Un comité de travail sur le transport des matières dangereuses mis sur pied après la tragédie de Mégantic a été relégué aux oubliettes à l'arrivée au pouvoir des libéraux.

« Il est difficile d'obtenir une information en temps réel sur les matières dangereuses circulant au Québec pour tous les modes de transport. » C'est le ministère des Transports du Québec lui-même qui le déplore, et depuis bien avant l'accident tragique sur l'autoroute Métropolitaine.Il fait ce constat dans un document datant de 2013 et destiné à un comité de travail sur le transport des matières dangereuses. Or le gouvernement Couillard a passé à la trappe ce comité peu de temps après son arrivée au pouvoir.

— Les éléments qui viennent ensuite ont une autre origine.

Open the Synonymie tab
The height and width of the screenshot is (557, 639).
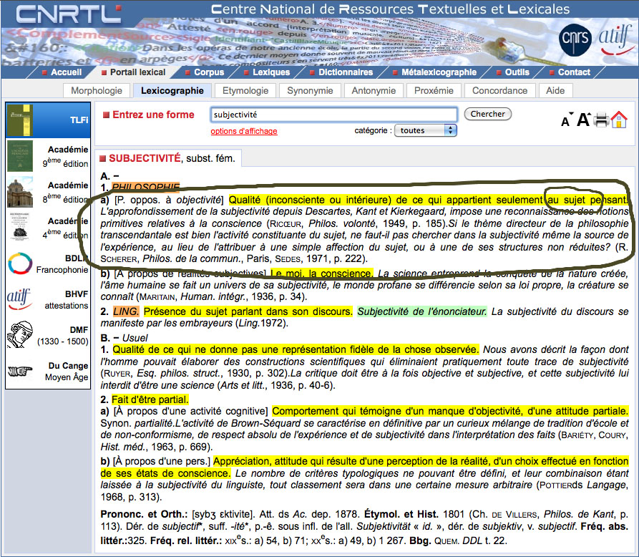coord(310,91)
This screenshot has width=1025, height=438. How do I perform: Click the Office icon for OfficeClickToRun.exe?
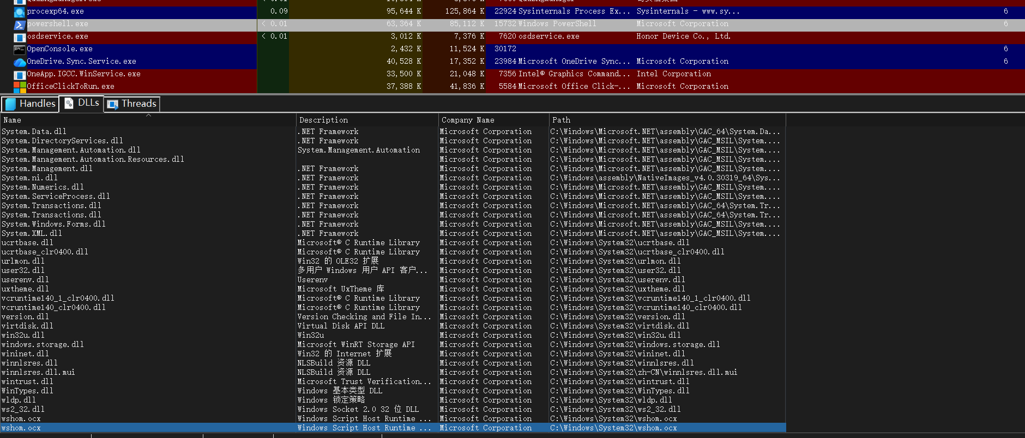20,87
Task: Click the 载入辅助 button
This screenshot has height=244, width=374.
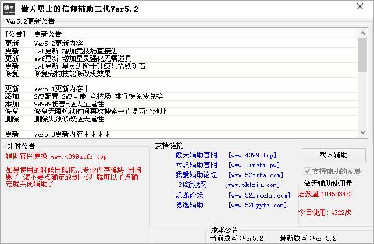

La Table québécoise sur la sécurité ferroviaire et le transport de matières dangereuses avait été créée par le gouvernement Marois en décembre 2013, dans la foulée de la tragédie de Lac-Mégantic. Cette table réunissait des experts de trois ministères (Transports, Sécurité publique et Affaires municipales) et des représentants des associations municipales (UMQ et FQM).

Son mandat portait surtout sur le transport par rail. Mais le camionnage était également ciblé. À preuve, un état de situation présenté lors de la première rencontre de la Table en décembre 2013 précise que le transport des matières dangereuses se fait surtout sur les routes, dans une proportion de 70 % (contre 24 % sur les rails, 5 % par la voie maritime et 1 % par les airs).

Selon le même document, le transport des matières dangereuses représente 6 % de tous les déplacements interurbains par véhicule lourd. Il est impliqué dans 2 % des accidents au Québec (232 sur un total de 10 450 en 2012).

On y souligne que « c'est l'ensemble du cadre normatif qui diminue les risques d'accidents du transport routier, et pas seulement une réglementation en particulier : règles de circulation, réglementation spécifique aux véhicules lourds et cote de sécurité qui identifie les transporteurs et conducteurs à risque ».

C'est dans ce document que le MTQ s'avoue en manque d'information « en temps réel » sur le transport des matières dangereuses au Québec, que ce soit sur les rails ou sur les routes.

« BESOIN IMPORTANT À COMBLER »

Ce n'est pas le seul ministère à avoir soulevé cet enjeu au cours des dernières années. Dans la Politique québécoise sur la sécurité civile 2014-2024, le ministère de la Sécurité publique souligne la nécessité de « développer la connaissance » des risques associés à l'entreposage et au transport des matières dangereuses. Il s'agit même d'un « besoin important à combler », peut-on lire. Pour y arriver, le Ministère relève « l'importance de la contribution des gestionnaires ou des responsables des organisations » qui travaillent dans le domaine.

La Table québécoise sur la sécurité ferroviaire et le transport de matières dangereuses avait produit un rapport préliminaire au printemps 2014. Ce document, qui traitait surtout du transport par rail, selon des sources, n'a jamais été rendu public.

Le comité a cessé ses travaux après les élections d'avril 2014 qui ont porté au pouvoir les libéraux de Philippe Couillard. Elle devait produire un rapport final à la fin de 2014 ou au début de 2015.

LE PQ DÉNONCE, LE PLQ RÉPLIQUE

Le Parti québécois dénonce la disparition de ce comité de travail. Il s'explique difficilement pourquoi le gouvernement a pris cette décision. Les libéraux sourcillent. « Curieusement, ce n'était pas prioritaire pour le parti de l'opposition, et là, ça le devient » après l'accident sur l'autoroute Métropolitaine, a répliqué Armand Dubois, conseiller politique au cabinet du ministre des Transports, Jacques Daoust. Il a fait valoir que le PQ n'avait pas interpellé le gouvernement jusqu'ici au sujet des travaux de la Table.

Le gouvernement a décidé de mettre fin à ce comité, privilégiant « des interventions auprès des autorités fédérales pour améliorer la sécurité ferroviaire, qui relève beaucoup de Transports Canada », a expliqué Armand Dubois. Le lien entre le mandat de la Table et le transport routier de matières dangereuses est, selon lui, ténu.

L'accident qui a fait un mort cette semaine « a relancé la question du transport de ces matières-là. Il y aura une réflexion sérieuse là-dessus, une réflexion qui n'avait pas été faite avant en dépit de ce qui dit l'opposition », a plaidé M. Dubois. « Le ministre a demandé au Ministère de faire des propositions, en consultant les acteurs concernés. Et il veut éventuellement mettre en place des mesures. »

Comme le révélait La Presse plus tôt cette semaine, Jacques Daoust envisage d'interdire le transport de matières dangereuses aux heures de pointe.